In deze zaak heeft de kantonrechter van de Rechtbank Amsterdam op 6 september 2019 uitspraak gedaan in een geschil tussen de besloten vennootschap Nutsservices B.V., handelend onder de naam Budgetenergie, en een consument, aangeduid als [gedaagde]. De consument had op 13 maart 2018 een overeenkomst gesloten voor de levering van elektriciteit en gas voor een periode van drie jaar. Bij het afsluiten van het contract ontving de consument een cadeaukaart ter waarde van € 150,00. Budgetenergie vorderde in deze procedure betaling van een hoofdsom van € 304,00, buitengerechtelijke incassokosten en wettelijke rente, omdat de consument in gebreke zou zijn gebleven met de betaling van de voorschotnota's.
De kantonrechter heeft vastgesteld dat de consument de eindnota van € 120,28 heeft betaald, maar dat Budgetenergie ook opzegvergoedingen en de waarde van de cadeaukaart in rekening heeft gebracht. De rechter oordeelde dat Budgetenergie niet voldoende informatie had verstrekt over de opzegvergoedingen en de voorwaarden waaronder de cadeaukaart in rekening kon worden gebracht. Dit was in strijd met de informatieverplichtingen die voortvloeien uit het Burgerlijk Wetboek, specifiek artikel 6:230m BW.

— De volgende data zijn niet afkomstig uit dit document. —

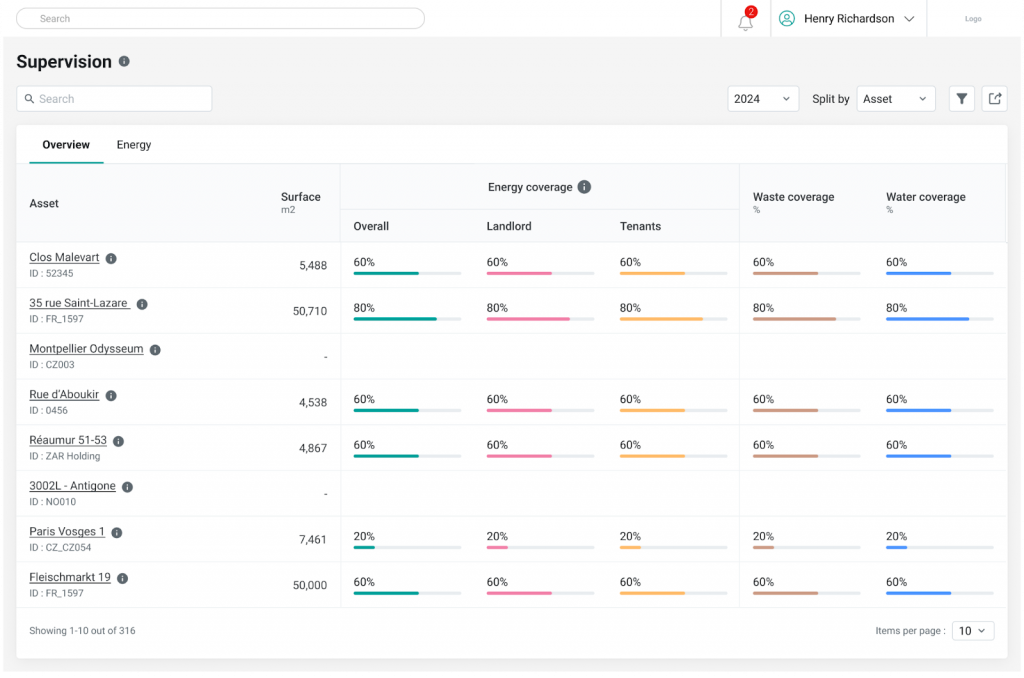Click info icon next to Energy coverage
The width and height of the screenshot is (1024, 678).
pos(584,187)
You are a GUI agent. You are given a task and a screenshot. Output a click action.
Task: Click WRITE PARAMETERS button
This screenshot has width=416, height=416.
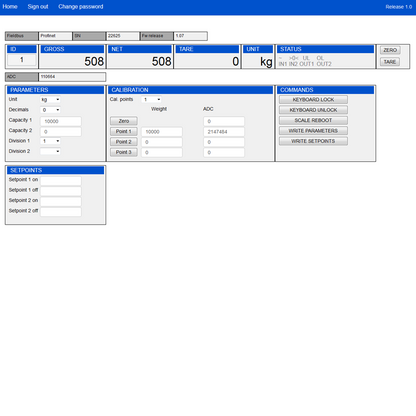313,131
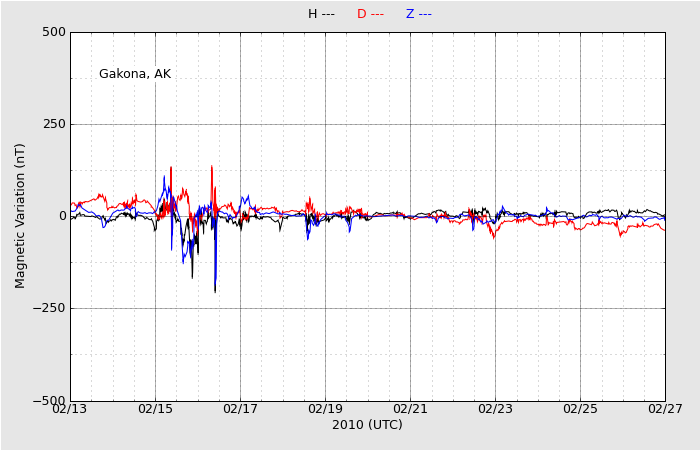Click the 500 y-axis tick label
Screen dimensions: 700x450
pos(54,32)
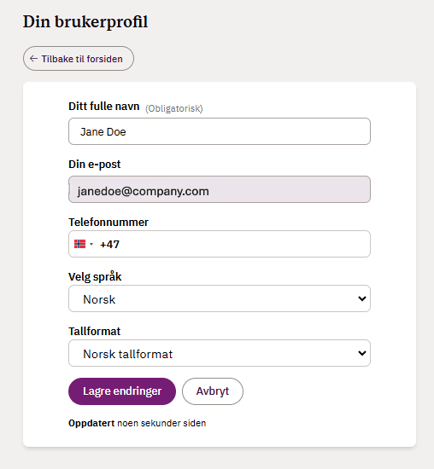Click the disabled e-post field

point(219,189)
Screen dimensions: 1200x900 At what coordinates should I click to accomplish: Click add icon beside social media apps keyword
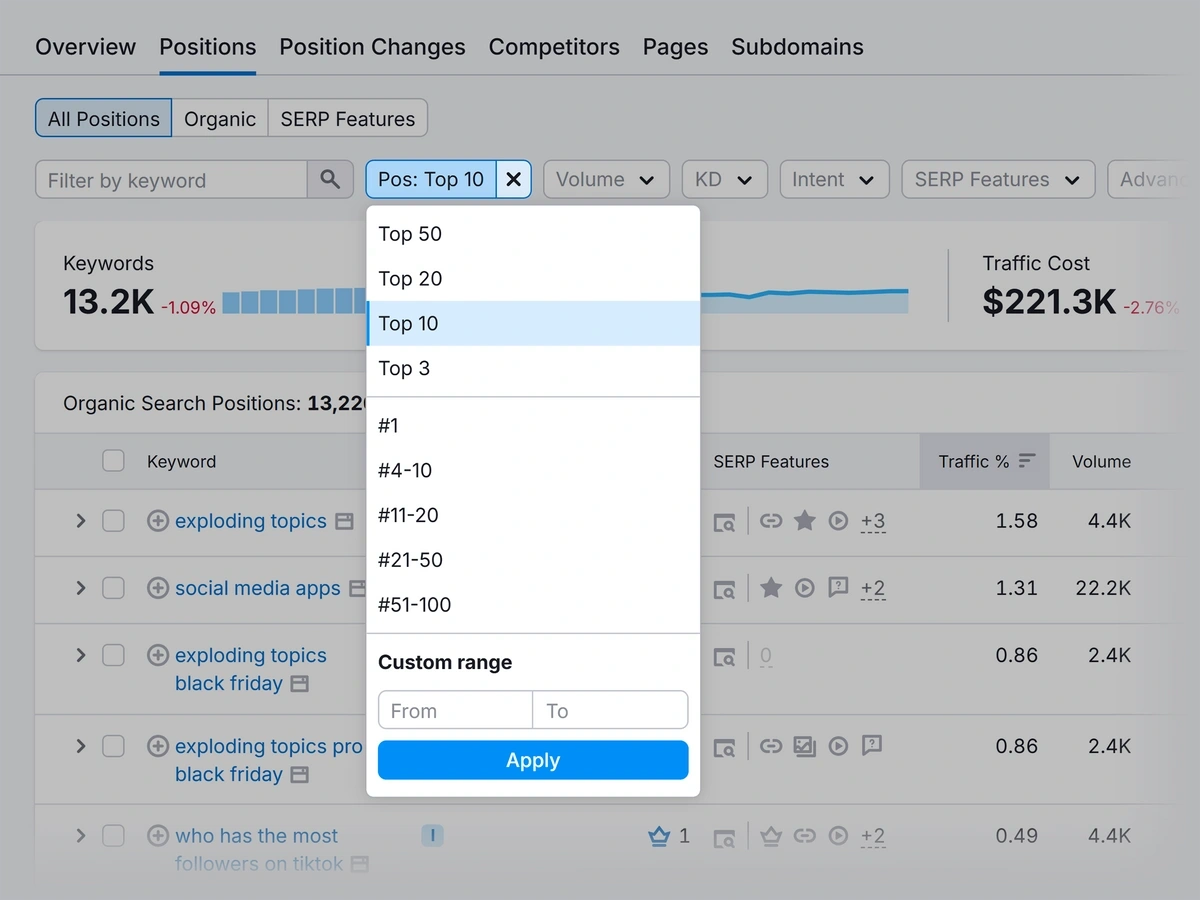click(158, 589)
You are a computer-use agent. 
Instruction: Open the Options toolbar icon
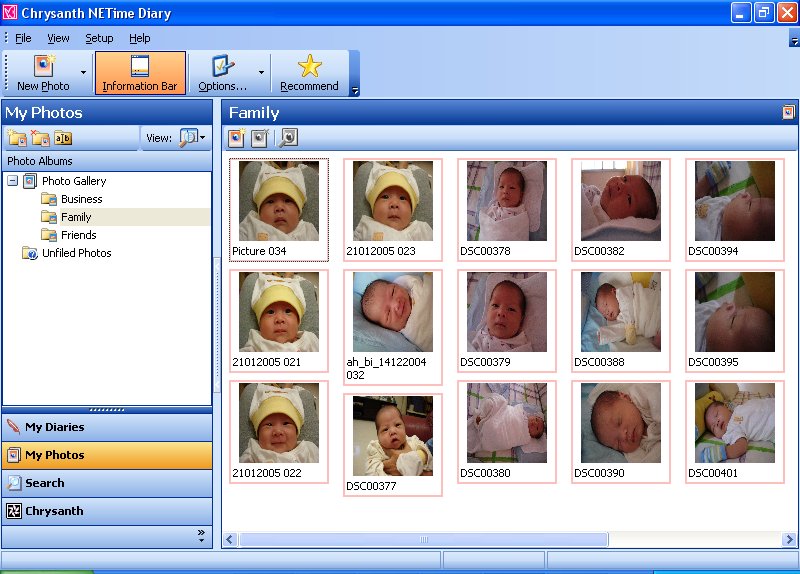(222, 66)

Aangezien Budgetenergie niet had aangetoond dat de consument voorafgaand aan de overeenkomst was geïnformeerd over deze kosten, heeft de kantonrechter geoordeeld dat de vordering van Budgetenergie moest worden afgewezen. De rechter heeft bovendien bepaald dat Budgetenergie de proceskosten moest dragen, die aan de zijde van de consument op nihil zijn begroot. De uitspraak benadrukt het belang van transparante informatieverstrekking door aanbieders van diensten aan consumenten.